> [SUPPLIED TEXT]:
************

On Fri, Aug 20, 1999 at 12:15:41AM -0700, Roeland M.J. Meyer wrote:
> > I do
> > believe that the tender should be re-bid on a periodic period
> > (much like
> > what should happen with com/net/org which was a 5 year
> > contract, despite
> > NSI claiming the contrary).
> 
> I've said it before and I'll keep saying it. There ain't nobody that's
> going to run a business with a five-year guaranteed out-of-business
> limit.

This happens *all the time*.  The management of the food services
contract at LLNL is rebid every 5 years.  The management of the
National Labs is rebid every 5 years -- Sandia, across the street, is
run by Lockheed-Martin; Livermore and Los Alamos are run by UC.  All
the myriad of services that can be outsourced, including payroll,
janitorial, protective service, etc, commonly rebid on a periodic
basis.  Computer services are done this way -- the management of NAS,
the NASA super computer facility, is rebid every few years.  Computer
Sciences Corporation has as its core business managing computer
centers.  Dunn&Bradstreet was interested in running the CORE
registry, but their bid was too high.  This is one of the things that
makes outsourcing so popular these days...and it makes the service 
industries highly competitive.  Precisely what we want in the 
registry business -- far more effective competition than giving 
perpetual small monopolies to people...

************

> [TASK A]:
In the email about rebidding contracts, which services are given as examples after the words "can be outsourced, including"?
> [TASK B]:
Translate this sentence from the email about rebidding contracts into Spanish: "Computer Sciences Corporation has as its core business managing computer centers."
The data after this text plays no part in what you are asked to do.

************

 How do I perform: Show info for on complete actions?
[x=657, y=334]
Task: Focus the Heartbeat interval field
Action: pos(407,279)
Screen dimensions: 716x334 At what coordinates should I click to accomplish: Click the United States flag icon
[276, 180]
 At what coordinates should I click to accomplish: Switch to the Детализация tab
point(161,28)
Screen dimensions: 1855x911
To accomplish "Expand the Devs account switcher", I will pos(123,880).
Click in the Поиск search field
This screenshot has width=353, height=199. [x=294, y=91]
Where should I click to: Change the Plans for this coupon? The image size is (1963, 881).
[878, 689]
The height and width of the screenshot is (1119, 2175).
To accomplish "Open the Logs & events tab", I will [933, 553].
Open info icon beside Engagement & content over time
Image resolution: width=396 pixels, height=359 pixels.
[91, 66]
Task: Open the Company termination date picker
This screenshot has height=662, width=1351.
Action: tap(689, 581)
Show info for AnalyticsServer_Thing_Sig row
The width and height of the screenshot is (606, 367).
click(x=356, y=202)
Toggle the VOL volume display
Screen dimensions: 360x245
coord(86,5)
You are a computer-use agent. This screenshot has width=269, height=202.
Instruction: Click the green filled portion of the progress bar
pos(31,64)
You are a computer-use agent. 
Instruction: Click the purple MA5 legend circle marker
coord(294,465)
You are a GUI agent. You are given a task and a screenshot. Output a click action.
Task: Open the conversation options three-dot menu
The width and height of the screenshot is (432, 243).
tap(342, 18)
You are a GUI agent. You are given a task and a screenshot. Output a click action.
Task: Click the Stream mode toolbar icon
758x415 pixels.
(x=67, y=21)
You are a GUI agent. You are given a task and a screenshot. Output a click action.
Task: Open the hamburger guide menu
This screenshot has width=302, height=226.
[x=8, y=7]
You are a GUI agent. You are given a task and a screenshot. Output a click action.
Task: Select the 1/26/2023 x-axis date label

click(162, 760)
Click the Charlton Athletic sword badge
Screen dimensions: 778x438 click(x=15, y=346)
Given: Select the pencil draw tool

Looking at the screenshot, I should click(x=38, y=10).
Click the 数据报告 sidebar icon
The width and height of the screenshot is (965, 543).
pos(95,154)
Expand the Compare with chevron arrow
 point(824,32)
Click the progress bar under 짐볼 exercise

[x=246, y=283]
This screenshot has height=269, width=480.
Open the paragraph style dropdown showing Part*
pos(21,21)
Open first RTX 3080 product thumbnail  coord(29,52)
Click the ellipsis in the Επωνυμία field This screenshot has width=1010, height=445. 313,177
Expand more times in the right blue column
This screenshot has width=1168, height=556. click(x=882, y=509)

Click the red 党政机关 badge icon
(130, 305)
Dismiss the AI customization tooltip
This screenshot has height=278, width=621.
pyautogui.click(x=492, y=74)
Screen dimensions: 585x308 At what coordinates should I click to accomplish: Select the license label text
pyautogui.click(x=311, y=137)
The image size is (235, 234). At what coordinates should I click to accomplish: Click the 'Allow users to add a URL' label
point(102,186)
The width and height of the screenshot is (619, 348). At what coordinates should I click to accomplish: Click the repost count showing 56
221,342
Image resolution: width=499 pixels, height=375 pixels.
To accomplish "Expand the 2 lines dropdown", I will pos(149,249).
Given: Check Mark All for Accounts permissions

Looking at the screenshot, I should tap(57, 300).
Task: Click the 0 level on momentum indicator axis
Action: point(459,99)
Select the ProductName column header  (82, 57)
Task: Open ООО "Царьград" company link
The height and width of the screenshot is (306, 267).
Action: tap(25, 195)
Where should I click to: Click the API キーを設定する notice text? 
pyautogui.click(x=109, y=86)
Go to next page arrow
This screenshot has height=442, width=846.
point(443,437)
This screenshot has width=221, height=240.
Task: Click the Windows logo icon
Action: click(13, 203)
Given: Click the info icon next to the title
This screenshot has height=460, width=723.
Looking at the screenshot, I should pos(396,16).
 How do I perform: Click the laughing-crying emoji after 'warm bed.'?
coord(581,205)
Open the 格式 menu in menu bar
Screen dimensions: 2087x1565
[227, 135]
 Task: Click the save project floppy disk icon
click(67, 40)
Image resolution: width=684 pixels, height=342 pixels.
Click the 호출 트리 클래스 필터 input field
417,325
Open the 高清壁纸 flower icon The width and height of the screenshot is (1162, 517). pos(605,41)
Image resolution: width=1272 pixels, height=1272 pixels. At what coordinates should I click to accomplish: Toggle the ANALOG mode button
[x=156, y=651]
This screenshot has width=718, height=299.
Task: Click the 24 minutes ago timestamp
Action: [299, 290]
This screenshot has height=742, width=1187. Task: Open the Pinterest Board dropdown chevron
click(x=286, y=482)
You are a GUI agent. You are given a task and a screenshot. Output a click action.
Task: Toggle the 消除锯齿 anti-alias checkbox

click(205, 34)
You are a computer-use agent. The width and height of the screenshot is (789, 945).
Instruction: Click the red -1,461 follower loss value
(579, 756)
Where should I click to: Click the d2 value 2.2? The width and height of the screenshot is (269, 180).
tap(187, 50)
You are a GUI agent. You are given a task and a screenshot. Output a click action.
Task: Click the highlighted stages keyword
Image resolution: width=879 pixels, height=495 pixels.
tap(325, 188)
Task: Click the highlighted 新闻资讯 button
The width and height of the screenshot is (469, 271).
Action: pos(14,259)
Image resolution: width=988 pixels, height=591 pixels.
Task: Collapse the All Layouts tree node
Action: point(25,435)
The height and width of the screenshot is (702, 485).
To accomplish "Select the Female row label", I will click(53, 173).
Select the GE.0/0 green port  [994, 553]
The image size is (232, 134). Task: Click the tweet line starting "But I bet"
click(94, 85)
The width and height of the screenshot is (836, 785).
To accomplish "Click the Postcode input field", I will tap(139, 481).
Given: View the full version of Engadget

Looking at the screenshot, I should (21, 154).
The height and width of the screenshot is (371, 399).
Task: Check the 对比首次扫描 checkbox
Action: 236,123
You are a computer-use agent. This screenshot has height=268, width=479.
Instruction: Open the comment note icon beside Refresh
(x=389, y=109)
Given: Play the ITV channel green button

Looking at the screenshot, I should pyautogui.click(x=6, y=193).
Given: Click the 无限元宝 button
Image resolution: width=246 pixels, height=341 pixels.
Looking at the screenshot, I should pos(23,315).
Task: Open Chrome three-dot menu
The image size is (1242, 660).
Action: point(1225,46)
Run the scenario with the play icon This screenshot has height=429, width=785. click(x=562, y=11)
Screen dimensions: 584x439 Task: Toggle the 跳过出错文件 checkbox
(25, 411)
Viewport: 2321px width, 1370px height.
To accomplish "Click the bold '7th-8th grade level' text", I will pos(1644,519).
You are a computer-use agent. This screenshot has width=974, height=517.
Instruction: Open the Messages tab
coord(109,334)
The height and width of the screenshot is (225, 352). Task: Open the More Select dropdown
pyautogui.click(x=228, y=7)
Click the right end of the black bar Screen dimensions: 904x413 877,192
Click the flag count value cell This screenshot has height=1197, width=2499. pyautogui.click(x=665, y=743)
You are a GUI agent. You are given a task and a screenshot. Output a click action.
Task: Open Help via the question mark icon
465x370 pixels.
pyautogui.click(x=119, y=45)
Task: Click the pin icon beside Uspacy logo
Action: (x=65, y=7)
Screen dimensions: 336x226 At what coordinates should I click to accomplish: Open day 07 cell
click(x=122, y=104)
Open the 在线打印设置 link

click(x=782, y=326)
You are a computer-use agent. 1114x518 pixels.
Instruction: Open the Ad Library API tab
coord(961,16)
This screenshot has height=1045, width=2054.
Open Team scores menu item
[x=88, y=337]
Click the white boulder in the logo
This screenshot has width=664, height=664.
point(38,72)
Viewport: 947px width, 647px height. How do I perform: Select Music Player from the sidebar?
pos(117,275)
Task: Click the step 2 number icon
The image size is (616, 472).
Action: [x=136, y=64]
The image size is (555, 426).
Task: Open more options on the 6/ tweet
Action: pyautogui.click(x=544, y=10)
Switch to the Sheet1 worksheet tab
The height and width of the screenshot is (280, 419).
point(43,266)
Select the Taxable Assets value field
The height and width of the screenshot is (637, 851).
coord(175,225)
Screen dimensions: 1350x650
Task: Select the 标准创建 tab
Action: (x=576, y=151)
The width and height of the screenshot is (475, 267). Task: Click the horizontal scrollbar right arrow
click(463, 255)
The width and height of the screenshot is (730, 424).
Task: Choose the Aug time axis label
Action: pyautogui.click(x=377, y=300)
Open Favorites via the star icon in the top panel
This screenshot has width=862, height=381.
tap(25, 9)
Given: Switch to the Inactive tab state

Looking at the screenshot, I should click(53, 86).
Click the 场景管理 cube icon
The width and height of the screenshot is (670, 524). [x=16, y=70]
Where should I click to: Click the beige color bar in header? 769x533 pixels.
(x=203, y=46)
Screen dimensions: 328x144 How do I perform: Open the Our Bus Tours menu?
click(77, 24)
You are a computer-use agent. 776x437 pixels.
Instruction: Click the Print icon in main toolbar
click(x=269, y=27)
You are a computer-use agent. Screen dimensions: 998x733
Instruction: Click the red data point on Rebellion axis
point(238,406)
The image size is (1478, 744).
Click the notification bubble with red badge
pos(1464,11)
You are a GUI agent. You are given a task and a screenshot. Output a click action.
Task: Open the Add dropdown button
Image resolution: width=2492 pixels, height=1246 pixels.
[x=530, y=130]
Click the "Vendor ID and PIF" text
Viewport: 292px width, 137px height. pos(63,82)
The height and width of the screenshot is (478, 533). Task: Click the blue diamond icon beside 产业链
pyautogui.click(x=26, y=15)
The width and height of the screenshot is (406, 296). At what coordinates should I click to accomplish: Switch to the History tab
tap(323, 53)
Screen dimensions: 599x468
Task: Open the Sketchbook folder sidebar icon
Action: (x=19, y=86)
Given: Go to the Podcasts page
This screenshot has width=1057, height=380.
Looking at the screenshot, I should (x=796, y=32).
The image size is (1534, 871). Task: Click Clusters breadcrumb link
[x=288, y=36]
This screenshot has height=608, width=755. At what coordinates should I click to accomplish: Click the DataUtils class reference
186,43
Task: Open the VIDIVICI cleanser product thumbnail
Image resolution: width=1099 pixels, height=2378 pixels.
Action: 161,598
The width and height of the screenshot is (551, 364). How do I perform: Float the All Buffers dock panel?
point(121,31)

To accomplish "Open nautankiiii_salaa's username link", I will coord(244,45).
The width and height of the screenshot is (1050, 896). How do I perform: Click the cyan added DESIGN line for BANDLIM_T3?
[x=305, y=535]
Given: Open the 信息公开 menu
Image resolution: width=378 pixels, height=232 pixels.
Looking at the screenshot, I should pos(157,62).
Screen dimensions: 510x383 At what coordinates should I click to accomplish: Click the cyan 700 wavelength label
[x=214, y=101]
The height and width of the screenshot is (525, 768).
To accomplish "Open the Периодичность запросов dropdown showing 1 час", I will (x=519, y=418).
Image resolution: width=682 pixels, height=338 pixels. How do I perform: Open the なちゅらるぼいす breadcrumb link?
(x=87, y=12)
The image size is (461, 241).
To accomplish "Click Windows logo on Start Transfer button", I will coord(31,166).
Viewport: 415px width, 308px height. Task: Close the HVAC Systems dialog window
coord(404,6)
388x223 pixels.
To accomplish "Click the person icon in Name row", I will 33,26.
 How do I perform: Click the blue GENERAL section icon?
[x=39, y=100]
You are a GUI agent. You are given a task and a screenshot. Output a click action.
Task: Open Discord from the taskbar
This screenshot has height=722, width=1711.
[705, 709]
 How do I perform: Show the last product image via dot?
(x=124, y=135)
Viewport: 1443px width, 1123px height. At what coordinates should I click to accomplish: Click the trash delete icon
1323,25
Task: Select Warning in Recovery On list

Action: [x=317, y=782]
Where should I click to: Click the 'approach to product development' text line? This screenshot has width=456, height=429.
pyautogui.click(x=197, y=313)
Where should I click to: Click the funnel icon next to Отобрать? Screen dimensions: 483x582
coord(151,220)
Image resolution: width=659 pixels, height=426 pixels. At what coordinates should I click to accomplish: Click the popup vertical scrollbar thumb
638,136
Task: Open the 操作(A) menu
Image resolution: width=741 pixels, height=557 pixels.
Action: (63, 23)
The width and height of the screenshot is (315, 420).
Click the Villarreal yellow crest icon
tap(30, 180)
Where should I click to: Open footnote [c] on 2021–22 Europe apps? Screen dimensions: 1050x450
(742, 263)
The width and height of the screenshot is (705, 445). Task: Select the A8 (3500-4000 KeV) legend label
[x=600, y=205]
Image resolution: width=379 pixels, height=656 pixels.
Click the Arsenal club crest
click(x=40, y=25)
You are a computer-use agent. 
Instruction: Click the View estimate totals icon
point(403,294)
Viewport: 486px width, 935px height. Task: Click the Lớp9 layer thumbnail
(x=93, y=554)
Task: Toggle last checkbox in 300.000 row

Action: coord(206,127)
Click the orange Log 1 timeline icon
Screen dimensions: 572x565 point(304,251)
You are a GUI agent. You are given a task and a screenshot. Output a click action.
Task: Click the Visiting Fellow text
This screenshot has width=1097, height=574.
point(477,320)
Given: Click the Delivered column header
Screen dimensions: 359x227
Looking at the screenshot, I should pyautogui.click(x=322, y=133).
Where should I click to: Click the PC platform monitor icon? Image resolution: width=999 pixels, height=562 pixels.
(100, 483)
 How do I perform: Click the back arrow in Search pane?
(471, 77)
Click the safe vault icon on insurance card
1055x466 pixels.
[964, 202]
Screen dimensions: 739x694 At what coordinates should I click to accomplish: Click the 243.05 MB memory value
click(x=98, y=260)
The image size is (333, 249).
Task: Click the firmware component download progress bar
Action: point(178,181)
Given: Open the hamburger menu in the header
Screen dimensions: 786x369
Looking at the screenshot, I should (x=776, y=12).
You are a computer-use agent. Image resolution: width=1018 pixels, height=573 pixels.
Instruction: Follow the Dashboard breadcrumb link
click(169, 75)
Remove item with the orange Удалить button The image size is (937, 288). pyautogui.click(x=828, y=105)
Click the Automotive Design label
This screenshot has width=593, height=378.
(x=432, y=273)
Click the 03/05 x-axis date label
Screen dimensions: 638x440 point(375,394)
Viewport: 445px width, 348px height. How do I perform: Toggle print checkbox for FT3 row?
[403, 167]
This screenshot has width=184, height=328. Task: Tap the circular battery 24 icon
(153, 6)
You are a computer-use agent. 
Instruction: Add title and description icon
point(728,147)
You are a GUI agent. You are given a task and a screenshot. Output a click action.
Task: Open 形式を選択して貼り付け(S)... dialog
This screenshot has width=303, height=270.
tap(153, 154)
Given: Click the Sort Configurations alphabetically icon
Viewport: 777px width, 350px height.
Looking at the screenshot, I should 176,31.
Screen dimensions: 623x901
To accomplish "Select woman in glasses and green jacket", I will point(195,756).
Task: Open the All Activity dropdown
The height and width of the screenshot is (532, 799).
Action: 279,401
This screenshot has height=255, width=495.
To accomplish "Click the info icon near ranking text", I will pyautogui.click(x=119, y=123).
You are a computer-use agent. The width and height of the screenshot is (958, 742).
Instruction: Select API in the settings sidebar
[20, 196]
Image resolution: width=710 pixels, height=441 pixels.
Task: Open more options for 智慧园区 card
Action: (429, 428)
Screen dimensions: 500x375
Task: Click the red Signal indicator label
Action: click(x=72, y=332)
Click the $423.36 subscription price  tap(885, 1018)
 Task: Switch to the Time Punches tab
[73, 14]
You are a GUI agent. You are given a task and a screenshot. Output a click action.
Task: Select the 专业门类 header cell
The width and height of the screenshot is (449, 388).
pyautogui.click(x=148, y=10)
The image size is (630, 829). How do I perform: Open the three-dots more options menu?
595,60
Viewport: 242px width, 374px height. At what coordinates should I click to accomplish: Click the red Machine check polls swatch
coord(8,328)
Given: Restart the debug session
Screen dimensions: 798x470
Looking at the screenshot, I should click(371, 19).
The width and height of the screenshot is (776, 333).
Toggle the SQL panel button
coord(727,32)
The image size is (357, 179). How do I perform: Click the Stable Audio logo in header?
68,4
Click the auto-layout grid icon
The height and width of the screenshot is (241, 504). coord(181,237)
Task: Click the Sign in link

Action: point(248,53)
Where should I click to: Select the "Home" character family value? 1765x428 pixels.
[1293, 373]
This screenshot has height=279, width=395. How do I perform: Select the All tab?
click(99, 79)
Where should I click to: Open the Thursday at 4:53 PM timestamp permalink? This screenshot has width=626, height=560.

************

> [TASK RESULT A]:
Payroll, janitorial, protective service

> [TASK RESULT B]:
Computer Sciences Corporation tiene como actividad principal la gestión de centros de cómputo.